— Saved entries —
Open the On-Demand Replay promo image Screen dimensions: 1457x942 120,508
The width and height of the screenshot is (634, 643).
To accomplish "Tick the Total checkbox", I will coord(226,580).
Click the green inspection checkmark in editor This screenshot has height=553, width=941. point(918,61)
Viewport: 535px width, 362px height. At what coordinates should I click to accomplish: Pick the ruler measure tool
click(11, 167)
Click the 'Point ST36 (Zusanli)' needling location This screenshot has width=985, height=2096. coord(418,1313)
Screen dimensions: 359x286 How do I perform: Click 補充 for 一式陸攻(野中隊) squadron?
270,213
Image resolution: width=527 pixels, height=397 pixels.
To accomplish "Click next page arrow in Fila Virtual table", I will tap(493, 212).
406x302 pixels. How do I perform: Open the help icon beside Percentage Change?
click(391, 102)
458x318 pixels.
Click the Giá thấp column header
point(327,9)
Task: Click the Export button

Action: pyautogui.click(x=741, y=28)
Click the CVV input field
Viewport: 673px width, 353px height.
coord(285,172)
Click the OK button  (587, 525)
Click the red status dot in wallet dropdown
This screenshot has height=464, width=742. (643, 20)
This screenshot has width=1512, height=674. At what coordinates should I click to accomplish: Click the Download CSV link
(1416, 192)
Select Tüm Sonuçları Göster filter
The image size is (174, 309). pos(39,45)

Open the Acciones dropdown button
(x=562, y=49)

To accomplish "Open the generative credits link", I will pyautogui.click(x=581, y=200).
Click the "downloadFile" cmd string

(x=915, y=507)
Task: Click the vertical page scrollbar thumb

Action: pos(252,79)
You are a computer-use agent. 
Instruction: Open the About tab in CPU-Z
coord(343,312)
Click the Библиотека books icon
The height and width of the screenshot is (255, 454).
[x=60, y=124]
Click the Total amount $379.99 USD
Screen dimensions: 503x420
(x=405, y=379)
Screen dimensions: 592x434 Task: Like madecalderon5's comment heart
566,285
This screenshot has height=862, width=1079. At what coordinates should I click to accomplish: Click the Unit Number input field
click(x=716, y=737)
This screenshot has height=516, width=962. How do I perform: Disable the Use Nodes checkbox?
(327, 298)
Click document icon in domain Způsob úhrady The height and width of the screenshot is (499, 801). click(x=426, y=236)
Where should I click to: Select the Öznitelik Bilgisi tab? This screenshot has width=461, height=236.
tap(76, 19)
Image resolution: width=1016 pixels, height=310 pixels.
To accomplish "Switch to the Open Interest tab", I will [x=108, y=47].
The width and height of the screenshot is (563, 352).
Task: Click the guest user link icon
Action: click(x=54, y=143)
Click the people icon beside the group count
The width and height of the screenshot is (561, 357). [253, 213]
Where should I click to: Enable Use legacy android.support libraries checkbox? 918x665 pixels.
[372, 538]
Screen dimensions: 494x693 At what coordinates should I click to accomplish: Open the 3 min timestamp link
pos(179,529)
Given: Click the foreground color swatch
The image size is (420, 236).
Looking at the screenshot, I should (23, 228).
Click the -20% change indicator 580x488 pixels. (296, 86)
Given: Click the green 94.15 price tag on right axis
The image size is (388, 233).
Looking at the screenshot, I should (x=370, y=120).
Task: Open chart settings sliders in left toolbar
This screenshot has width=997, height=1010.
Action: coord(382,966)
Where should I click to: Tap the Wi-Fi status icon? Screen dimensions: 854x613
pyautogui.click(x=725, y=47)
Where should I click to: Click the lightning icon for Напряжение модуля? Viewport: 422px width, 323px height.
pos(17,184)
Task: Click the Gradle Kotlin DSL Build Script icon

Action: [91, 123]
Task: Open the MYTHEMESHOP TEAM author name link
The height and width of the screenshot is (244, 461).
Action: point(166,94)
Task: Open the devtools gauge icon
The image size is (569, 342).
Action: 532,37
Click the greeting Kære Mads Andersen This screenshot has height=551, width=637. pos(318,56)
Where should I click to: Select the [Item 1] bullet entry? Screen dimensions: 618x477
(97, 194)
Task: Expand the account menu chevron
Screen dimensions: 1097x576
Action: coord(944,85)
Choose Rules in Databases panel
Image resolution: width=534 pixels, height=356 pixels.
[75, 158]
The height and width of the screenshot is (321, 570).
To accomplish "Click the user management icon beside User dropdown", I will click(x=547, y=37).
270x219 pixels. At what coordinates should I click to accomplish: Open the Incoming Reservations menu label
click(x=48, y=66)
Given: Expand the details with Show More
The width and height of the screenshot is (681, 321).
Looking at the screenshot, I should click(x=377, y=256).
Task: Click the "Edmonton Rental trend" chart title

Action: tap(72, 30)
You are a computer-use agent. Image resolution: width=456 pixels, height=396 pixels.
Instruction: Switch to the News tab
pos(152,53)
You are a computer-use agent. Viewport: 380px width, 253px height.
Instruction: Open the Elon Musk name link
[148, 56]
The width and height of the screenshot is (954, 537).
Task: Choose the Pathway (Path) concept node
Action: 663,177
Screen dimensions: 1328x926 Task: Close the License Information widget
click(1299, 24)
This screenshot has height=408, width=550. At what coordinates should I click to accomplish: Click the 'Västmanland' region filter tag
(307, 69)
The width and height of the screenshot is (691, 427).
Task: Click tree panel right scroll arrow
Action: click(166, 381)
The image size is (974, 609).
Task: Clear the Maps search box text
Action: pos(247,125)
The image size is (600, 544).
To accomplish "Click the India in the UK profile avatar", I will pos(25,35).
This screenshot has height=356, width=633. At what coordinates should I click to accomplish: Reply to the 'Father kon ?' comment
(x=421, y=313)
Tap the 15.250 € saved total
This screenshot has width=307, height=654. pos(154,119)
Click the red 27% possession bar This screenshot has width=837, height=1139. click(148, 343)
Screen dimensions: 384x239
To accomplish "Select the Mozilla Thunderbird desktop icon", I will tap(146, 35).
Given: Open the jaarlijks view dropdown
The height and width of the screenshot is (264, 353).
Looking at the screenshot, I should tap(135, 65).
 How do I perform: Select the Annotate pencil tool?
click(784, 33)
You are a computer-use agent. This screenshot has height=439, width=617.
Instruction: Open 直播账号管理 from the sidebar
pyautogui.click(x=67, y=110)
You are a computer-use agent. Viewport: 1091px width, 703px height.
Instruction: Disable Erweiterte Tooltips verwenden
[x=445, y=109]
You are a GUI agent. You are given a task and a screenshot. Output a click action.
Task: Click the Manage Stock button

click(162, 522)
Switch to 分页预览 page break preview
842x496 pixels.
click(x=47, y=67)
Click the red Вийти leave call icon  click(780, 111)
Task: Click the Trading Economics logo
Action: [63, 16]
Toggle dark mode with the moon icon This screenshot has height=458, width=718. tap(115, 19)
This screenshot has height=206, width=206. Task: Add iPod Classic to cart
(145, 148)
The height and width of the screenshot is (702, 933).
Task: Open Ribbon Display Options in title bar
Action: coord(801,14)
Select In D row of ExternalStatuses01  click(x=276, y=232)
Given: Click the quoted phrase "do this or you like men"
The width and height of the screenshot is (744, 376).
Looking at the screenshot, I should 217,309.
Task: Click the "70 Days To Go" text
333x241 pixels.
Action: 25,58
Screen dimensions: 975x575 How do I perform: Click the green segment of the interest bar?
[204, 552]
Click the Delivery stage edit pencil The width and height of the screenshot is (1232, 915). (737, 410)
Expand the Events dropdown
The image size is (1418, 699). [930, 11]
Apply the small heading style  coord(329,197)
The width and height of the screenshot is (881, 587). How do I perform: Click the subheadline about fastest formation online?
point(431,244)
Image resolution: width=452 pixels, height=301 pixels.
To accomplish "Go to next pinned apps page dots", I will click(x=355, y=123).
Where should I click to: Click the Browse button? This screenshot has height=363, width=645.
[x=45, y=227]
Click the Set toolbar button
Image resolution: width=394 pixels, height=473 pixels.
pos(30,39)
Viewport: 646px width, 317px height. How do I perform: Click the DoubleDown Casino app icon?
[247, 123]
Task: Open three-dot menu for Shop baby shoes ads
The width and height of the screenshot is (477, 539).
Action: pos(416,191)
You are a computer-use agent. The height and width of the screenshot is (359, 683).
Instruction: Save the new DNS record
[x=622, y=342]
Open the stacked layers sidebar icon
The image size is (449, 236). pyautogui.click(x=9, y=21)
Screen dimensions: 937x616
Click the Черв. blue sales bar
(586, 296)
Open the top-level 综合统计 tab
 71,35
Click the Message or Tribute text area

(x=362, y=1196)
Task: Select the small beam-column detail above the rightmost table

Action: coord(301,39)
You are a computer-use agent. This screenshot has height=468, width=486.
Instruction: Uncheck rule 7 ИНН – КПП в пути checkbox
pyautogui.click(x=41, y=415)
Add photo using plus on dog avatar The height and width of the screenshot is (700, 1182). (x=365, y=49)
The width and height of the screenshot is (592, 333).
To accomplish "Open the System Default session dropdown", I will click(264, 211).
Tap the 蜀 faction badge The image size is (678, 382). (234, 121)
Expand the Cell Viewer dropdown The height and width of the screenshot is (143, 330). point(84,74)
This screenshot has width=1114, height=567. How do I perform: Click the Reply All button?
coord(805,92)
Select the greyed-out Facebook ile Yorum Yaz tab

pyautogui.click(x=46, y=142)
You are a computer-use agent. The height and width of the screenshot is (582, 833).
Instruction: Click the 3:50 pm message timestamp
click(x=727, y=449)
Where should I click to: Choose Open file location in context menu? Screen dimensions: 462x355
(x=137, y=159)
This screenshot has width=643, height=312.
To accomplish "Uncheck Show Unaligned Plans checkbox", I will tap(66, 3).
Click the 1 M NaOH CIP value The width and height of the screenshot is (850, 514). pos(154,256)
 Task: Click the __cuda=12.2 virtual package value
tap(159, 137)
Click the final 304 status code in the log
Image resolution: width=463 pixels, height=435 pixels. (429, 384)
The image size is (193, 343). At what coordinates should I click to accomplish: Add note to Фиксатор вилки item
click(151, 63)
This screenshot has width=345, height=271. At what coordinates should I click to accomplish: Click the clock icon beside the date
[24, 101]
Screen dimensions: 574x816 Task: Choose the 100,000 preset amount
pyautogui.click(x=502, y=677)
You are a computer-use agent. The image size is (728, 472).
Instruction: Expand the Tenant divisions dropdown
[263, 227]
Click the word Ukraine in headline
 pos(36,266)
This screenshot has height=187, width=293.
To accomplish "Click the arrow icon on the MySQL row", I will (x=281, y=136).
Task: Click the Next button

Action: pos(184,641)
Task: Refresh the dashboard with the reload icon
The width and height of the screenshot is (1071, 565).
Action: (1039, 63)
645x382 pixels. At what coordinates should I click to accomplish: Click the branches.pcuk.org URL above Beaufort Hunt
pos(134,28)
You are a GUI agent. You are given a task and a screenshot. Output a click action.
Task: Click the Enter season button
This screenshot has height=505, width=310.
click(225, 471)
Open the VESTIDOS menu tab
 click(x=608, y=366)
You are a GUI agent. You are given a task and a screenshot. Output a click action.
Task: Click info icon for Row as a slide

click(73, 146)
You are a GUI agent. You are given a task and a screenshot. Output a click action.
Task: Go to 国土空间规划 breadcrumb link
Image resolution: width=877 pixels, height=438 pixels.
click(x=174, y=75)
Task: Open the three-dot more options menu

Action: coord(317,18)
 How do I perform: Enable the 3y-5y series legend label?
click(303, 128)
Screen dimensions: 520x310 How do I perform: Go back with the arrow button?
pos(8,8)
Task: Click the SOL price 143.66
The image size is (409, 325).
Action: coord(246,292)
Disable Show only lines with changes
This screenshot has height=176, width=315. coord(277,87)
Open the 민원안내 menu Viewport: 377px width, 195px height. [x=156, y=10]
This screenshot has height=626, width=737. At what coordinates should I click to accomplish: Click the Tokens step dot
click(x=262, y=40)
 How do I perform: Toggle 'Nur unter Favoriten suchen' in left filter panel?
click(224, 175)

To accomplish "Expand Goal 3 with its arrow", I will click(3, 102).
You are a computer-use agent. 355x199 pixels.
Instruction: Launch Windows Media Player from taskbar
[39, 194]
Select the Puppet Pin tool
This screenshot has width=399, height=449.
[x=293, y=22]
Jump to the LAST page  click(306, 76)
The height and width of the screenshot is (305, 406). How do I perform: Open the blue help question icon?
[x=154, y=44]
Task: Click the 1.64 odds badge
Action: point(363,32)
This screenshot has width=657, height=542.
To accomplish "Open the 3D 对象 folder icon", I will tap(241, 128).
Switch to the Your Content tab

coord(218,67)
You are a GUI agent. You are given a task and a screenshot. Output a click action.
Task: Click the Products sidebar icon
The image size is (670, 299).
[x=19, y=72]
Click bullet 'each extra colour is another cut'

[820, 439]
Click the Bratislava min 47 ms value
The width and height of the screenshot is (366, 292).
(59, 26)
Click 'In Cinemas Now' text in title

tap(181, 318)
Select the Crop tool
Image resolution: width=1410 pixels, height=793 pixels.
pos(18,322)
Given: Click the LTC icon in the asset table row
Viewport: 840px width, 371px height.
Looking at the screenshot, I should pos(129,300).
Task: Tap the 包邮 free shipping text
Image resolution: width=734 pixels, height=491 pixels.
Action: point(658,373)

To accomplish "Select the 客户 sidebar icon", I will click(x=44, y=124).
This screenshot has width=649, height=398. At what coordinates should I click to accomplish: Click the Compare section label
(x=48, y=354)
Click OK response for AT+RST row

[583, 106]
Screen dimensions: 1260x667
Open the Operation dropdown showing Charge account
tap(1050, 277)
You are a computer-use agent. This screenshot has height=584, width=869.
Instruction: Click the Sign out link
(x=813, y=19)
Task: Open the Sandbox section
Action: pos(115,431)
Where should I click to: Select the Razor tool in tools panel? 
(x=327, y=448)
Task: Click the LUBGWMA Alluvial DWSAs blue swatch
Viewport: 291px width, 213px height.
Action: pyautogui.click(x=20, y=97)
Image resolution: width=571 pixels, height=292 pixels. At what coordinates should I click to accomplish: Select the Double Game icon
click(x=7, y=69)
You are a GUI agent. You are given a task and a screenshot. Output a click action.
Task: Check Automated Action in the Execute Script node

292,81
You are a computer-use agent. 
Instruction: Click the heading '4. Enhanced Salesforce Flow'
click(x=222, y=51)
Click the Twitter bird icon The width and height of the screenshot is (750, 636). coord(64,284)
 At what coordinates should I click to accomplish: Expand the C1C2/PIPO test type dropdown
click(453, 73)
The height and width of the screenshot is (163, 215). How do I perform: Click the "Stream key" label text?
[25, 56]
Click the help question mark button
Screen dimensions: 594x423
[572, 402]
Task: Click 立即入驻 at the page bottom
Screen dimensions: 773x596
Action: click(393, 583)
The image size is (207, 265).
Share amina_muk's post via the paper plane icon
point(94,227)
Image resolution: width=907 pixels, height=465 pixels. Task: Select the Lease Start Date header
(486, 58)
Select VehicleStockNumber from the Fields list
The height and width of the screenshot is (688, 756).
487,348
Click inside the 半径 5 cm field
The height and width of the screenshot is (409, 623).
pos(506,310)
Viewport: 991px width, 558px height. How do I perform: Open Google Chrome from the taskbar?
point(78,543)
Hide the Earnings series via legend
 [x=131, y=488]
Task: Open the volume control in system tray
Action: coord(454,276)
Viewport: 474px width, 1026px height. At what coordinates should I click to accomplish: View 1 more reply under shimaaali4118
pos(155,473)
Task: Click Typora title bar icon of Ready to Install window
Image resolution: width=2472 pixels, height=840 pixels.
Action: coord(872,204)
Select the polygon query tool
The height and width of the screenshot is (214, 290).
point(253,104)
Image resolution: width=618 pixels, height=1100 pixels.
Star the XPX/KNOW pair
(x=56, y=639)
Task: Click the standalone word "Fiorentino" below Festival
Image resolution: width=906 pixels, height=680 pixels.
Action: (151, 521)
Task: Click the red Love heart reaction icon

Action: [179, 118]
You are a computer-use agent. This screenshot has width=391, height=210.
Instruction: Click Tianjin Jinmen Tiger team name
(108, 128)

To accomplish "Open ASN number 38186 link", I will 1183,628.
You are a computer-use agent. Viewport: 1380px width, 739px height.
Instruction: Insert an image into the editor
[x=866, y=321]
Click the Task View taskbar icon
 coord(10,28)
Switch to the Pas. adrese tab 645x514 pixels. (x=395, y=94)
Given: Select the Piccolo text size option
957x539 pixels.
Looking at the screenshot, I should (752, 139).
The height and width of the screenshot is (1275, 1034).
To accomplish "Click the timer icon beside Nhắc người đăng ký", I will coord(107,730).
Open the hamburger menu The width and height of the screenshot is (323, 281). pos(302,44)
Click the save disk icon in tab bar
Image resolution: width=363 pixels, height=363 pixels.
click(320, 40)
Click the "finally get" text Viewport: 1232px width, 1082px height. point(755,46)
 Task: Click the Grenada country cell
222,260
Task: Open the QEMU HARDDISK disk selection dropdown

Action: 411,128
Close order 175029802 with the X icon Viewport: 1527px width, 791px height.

— Exercise instructions —
In the entries above, which lines hold the word "swatch"? Copy them out.

— The answer —
Given: Click the foreground color swatch
Task: Click the LUBGWMA Alluvial DWSAs blue swatch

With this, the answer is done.